Comments Guidelines

All comments are pre-moderated. No spam, slurs, personal attacks, or foul language will be allowed.

Tuesday, November 8, 2011

Republicans Prepare Ground to Renege on Debt Reduction Agreement

Looks like Markos Moulitsas was right, as I suspected. Ali Gharib is reporting at Think Progress Security that Congressional Republicans, including Senators John McCain and Pat Toomey, are laying the groundwork for weaseling out of the August debt ceiling accord provisions that if the Super Committee reaches no agreement, it triggers $600 billion in defense cuts over 10 years. Gharib quotes McCain yesterday (emphasis Gharib's):

The sequestration is not engraved on golden tablets. It is a notional aspiration. And those of us — and I think we’d have sufficient support to prevent those kind of cuts from being enacted because of the impact it would have on national security.

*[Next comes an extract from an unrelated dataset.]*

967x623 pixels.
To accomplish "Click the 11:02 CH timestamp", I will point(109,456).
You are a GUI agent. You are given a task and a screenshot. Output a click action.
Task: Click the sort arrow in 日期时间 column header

We are looking at a stand-alone bill to negate what Republicans supposedly gave up in the debt ceiling negotiations, canceling the $600 billion in defense cuts. If it passes, Democrats will have given up $600 billion in cuts to domestic programs -- for exactly nothing in return. Yet another Lucy pulls away the football moment. Gharib recommends that President Obama issue a veto threat against such a bill now, but it's not like $1.5 trillion in cuts is good policy in a jobs recession. But Gharib may be right, on the grounds that the President needs to hold Republicans to their deals. Will the President hold his ground? Get ready for the cries of "You don't support the troops."

2 comments:

  1. Kenny,

    I am sure that Congress will back out of the automatic cuts as they only know how to spend money. But soon, interest is going to eat into the discretionary budget anyway and cause deep budget cuts one way or the other.

    Jim McLaughlin

    ReplyDelete
  2. Jim, I'm not sure I agree "Congress only knows how to spend money." In 2000, economic growth was strong and the federal government had a surplus. Big chunks of today's deficit come from higher payments for unemployment insurance and other safety net programs. If the economy were growing, that spending would go away.